TouchTunes Jukeboxes are Ruining Bars
My friends and I go to the same bar for happy hour, like we’re sitcom characters. Drained from the work week, my friends and I leave our offices and angrily stumble to Oscar’s Tavern every Friday. A few hours later, we happily stumble out, the woes of the week disappearing under the weight of whiskey shots, 23-ounce Yuengling Lagers and one-and-a-half cheesesteak specials.
This has been going on for so long I’m not actually sure when we started doing this. I wrote that our Friday happy hour was “the usual” over two years ago, so it’s been a while. When you’re a regular at any place you fear change—the service gets worse, the bar changes its food or drops a staple beer. Sometimes your bar gets closed down. All bars open and all bars close. (Except for McGillin’s, which will be serving former frat boys until the end of time.)
A little bit ago Oscar’s temporarily replaced its cocktail recipe placemats and replaced them with plain white ones. It wasn’t as terrifying as if our favorite waitress, Dee, left, but we didn’t know what to do. The placemats returned, and everything seemed to be back to normal.

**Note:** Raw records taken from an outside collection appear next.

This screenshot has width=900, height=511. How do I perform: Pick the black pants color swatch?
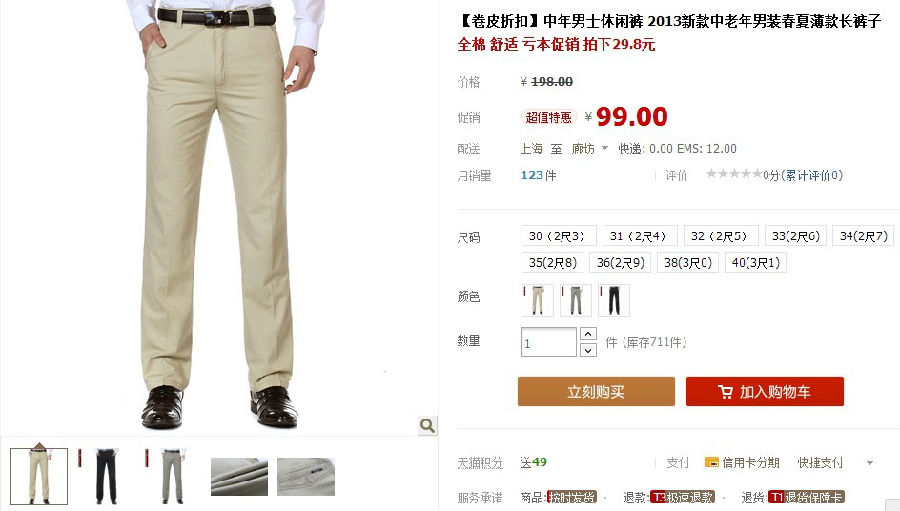pos(614,300)
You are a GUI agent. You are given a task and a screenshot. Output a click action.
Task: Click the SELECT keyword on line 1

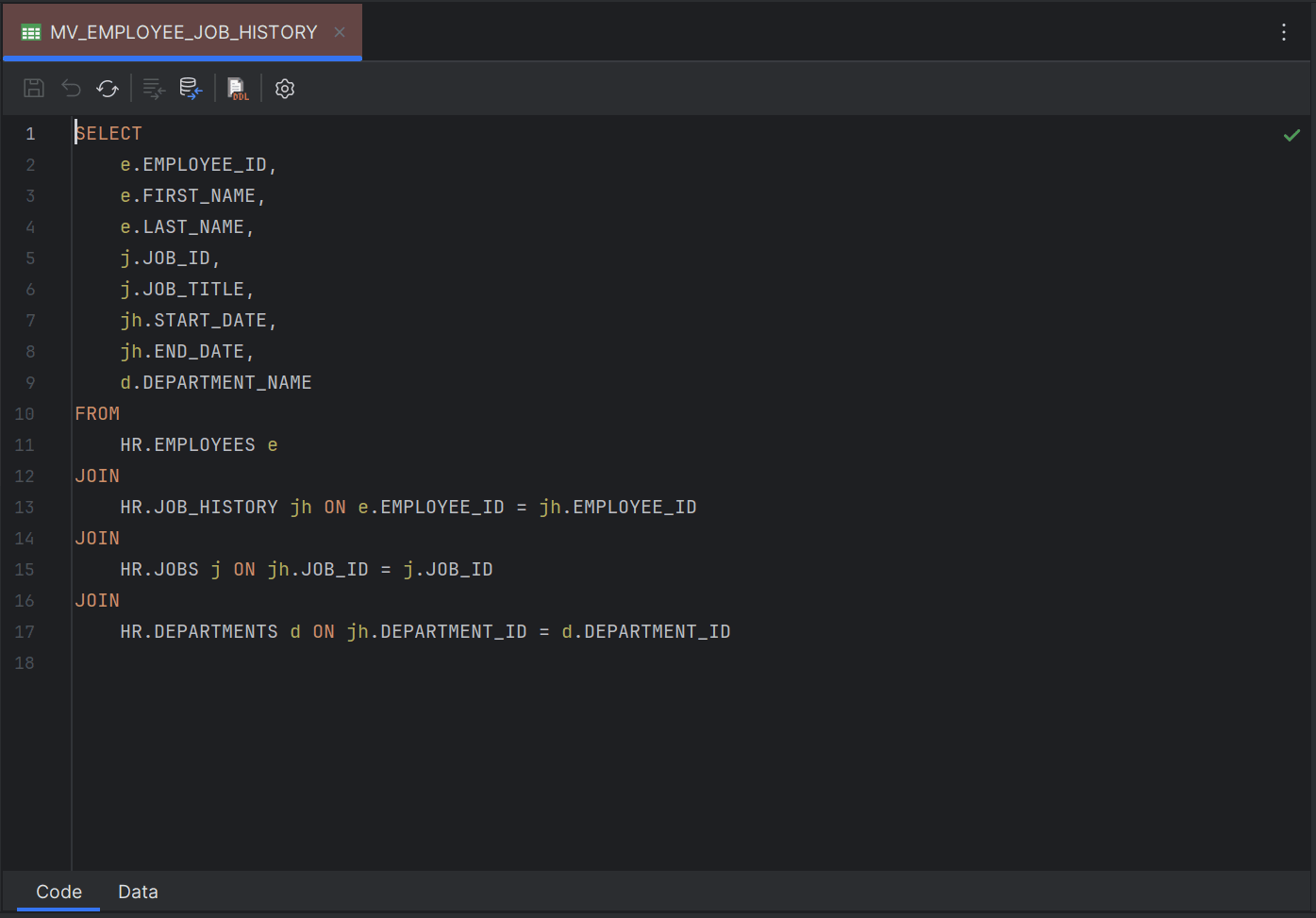click(108, 133)
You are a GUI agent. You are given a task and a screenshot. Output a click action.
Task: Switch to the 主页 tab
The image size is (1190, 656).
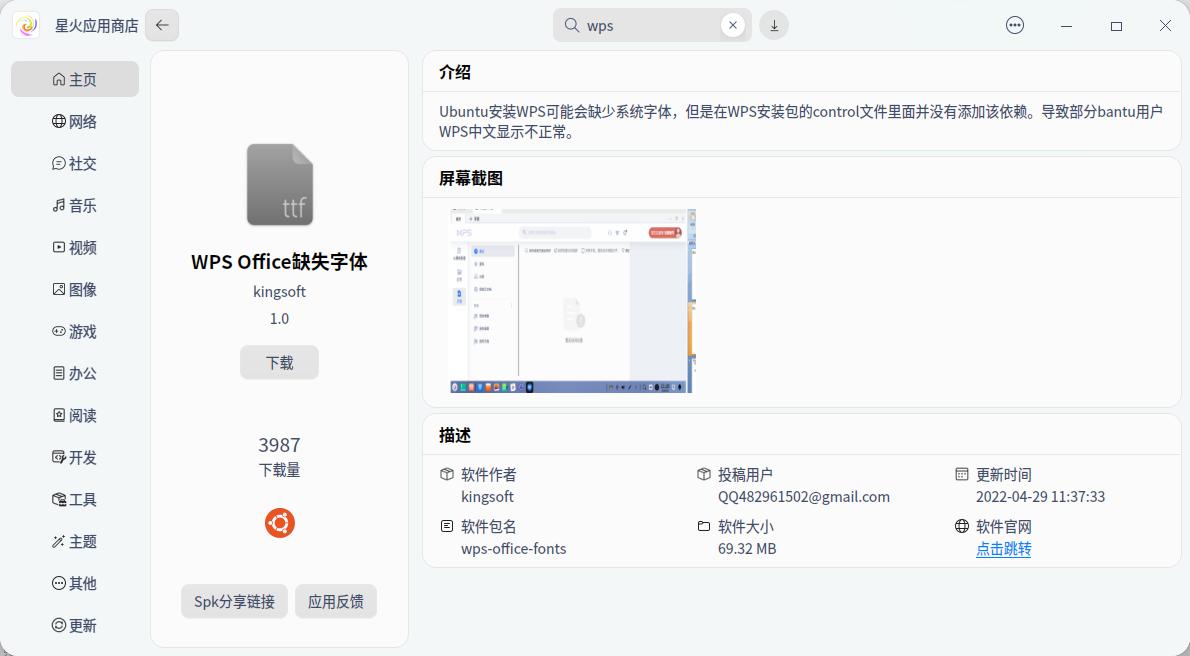pyautogui.click(x=74, y=79)
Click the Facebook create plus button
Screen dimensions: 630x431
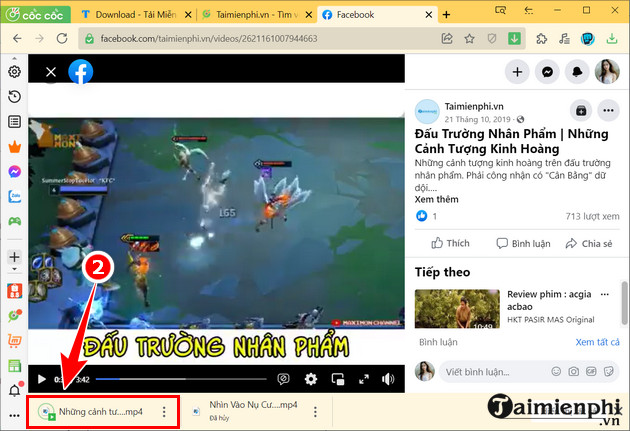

But then the jukebox was replaced with TouchTunes.
I’m not blaming Oscar’s. (Obviously.) A thorough, entertaining 2009 article in The Bollard of Portland, Maine, on the explosion of TouchTunes jukeboxes in bars explained that bars don’t usually have a choice. iPods replaced Discmans, and digital jukeboxes replaced CD jukeboxes. When a bar’s CD jukebox goes–the Oscar’s one hadn’t been working consistently for a while–the only option is often TouchTunes. And since TouchTunes is more expensive than a regular jukebox–and its option to pay more to play a song next is an attractive impulse buy for a drunk person–the bars usually end up making more money.
But I reject the whole premise of a TouchTunes jukebox. Whether it’s 45s or CDs, a jukebox with a limited selection of songs reflects a bar’s personality. That personality might be a carefully chosen selection of albums that received a perfect 10.0 from Pitchfork or whatever CDs were left in the machine when it was purchased from TNT Amusements. No matter how much work was put into choosing a bar’s jukebox music, it was a selection. Certain music fit in certain bars.
“The good thing about [TouchTunes] is you can play pretty much anything,” The Bollard quoted a waiter at Portland’s Downtown Lounge. “The bad thing is you can play just about anything.” Technological progress is usually better. However the Internet has changed the music industry, the selection of music is much larger and often instantaneous. (David Thorpe wrote that YouTube was “so shockingly complete in its catalogue of illegally uploaded music that it’s like a cheap jukebox that plays every song, ever.”) While I miss Tower Records, the ability to get almost every song instantaneously one way or another is a trade-off I can accept.
The TouchTunes revolution is not. Every bar’s jukebox is becoming the same. There are holdouts–McGlinchey’s, Doobie’s and South Philly Tap Room have notably great jukeboxes–but eventually all the CD jukeboxes will break and everyone will probably have to install digital jukeboxes. And while Ken Kweder has CDs, he isn’t on TouchTunes!
The jukebox is but a small part of a bar’s appeal, but it’s sad to see them all become the same. Let’s not end this on a sad note, though. The backlash to TouchTunes will grow, eventually. And there will soon be hipsters selling and servicing CD jukeboxes–maybe even old ones that play 45s!–ready to put into trendy bars that want to offers its customers an alternative. The old school jukebox will make a comeback, and I will be the first to put in my dollar and happily play whatever the bar thinks I should.